AMD vs. NVIDIA Linux Gaming Performance For DiRT Showdown

Written by Michael Larabel in Linux Gaming on 18 August 2015 at 12:05 AM EDT. Page 1 of 4. 42 Comments.

Yesterday marked the release of DiRT Showdown for Linux as ported over by Virtual Programming using their eON technology. With being able to use it as an automated, reproducible benchmark, I spent most of the day and into the night working on some initial AMD Radeon vs. NVIDIA GeForce graphics card benchmarks using this DiRT game that's finally available to Linux/SteamOS gamers, three years after it was released for Windows. This initial comparison is a 14-way Linux gaming graphics card comparison.

With this being the latest port by Virtual Programming using eON, which is quite controversial with the Linux gaming community given the poor quality of some of their initial ports in the past, I was quite curious about the performance for AMD and NVIDIA graphics with this racing game. Virtual Programming states that the minimum requirement for the game on Linux is using the binary AMD/NVIDIA drivers and having an OpenGL 4.1-capable graphics card with at least 1GB of video RAM. However, their ideal system requirement is a GL4.2-capable card with the newest proprietary drivers. At the moment this game is not supported by the open-source Mesa drivers. The developers also recommend a Core i7 / AMD Bulldozer class CPU and 8GB of system memory, while 4GB of RAM and a dual-core processor is their minimum recommendation.

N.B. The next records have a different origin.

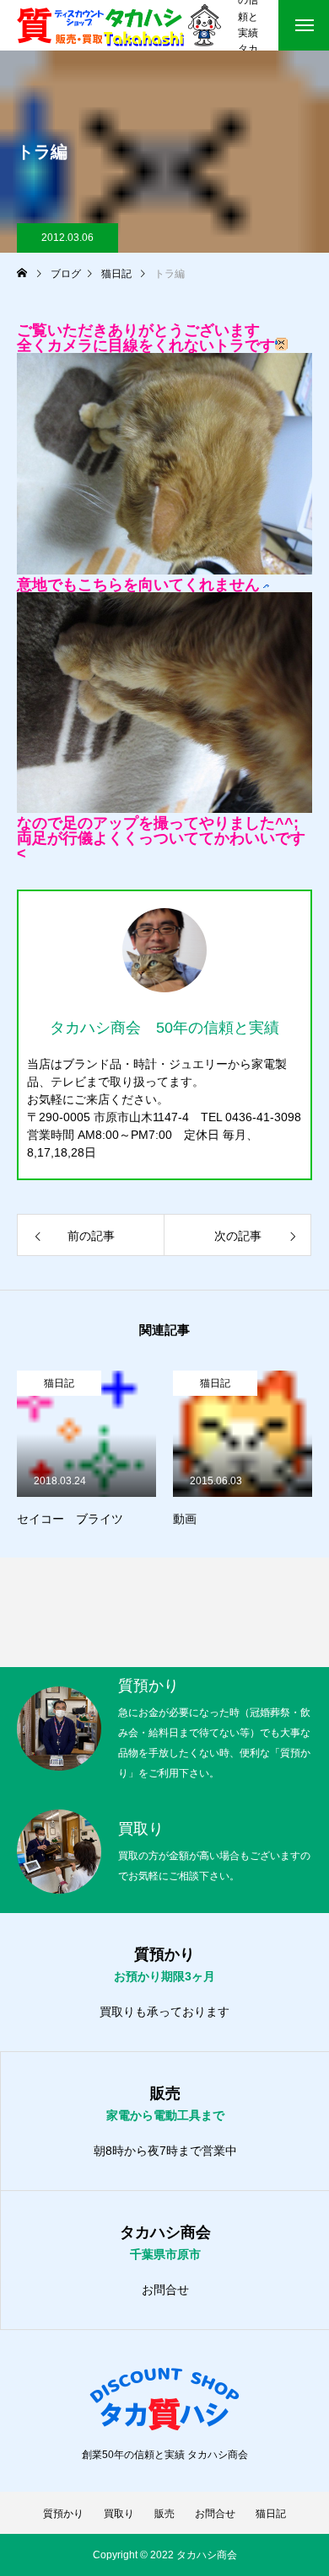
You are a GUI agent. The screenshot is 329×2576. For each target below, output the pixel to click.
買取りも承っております (164, 2012)
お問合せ (165, 2289)
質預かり (63, 2514)
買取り (119, 2514)
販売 (164, 2514)
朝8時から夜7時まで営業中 (165, 2150)
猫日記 (59, 1383)
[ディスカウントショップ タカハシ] (119, 25)
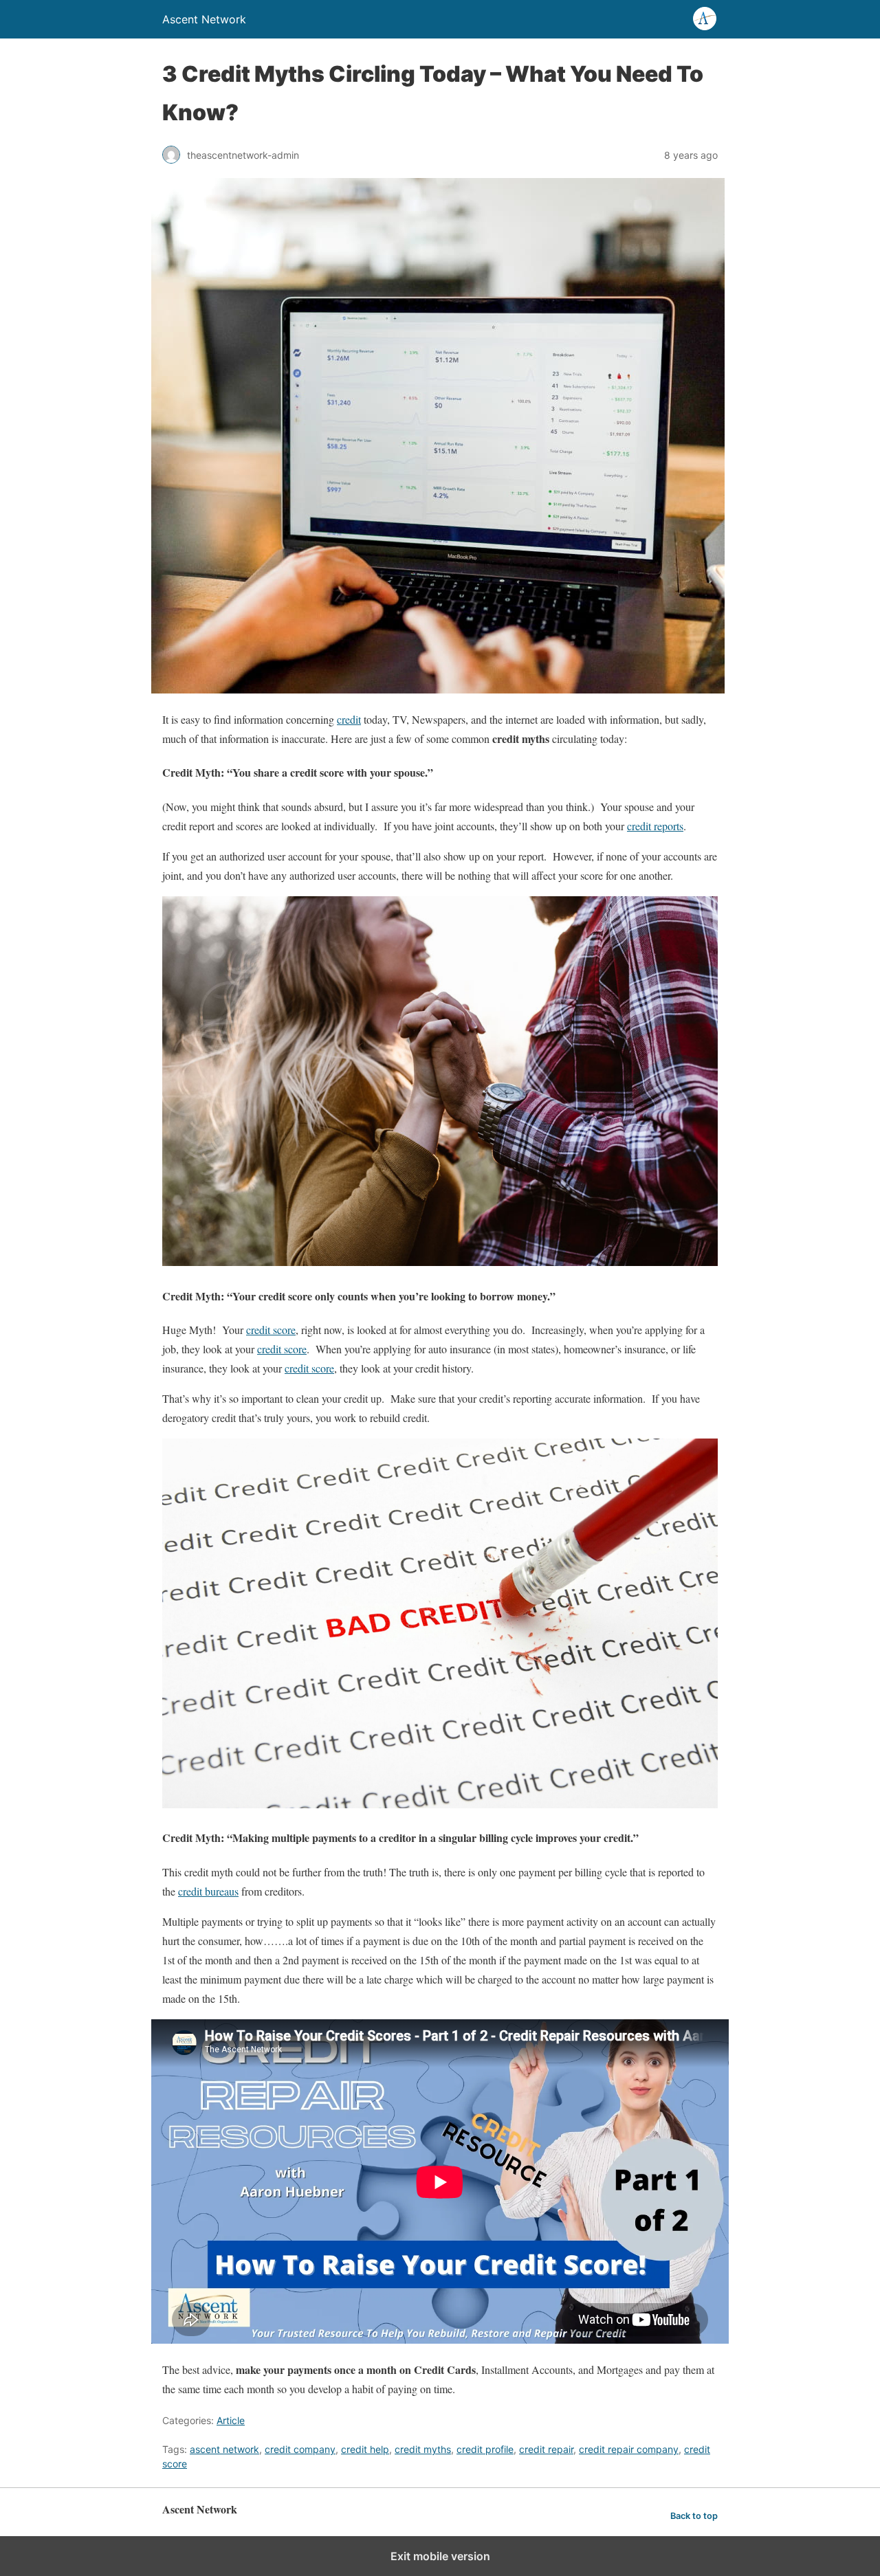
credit (349, 719)
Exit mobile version (440, 2556)
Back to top (694, 2516)
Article (231, 2420)
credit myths (423, 2449)
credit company (300, 2449)
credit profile (485, 2449)
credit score (271, 1329)
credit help (365, 2449)
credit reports (655, 826)
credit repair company (629, 2449)
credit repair (546, 2449)
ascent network (224, 2449)
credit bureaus (208, 1891)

The graphics cards I tested so far for DiRT Showdown atop Ubuntu 15.04 with the latest proprietary graphics drivers were:

- NVIDIA GeForce GTX 550 Ti
- NVIDIA GeForce GTX 650
- NVIDIA GeForce GTX 680
- NVIDIA GeForce GTX 750
- NVIDIA GeForce GTX 760
- NVIDIA GeForce GTX 780 Ti
- NVIDIA GeForce GTX 970
- NVIDIA GeForce GTX 980 Ti
- NVIDIA GeForce GTX TITAN X
- AMD Radeon HD 7950
- AMD Radeon R9 285
- AMD Radeon R9 290
- AMD Radeon R7 370
- AMD Radeon R9 Fury

The graphics cards tested were the modern graphics cards I had available for testing, aside from extra NVIDIA GPUs that weren't tested since the data points to be shown on the next pages already illustrate the performance levels quite clearly. The proprietary drivers were the NVIDIA 356.05 Beta and Catalyst 15.7. Ubuntu 15.04 x86_64 with the Linux 3.19 kernel was used for testing. The test system was the Core i7 5960X Haswell-E setup that's been frequently used in other Linux graphics articles.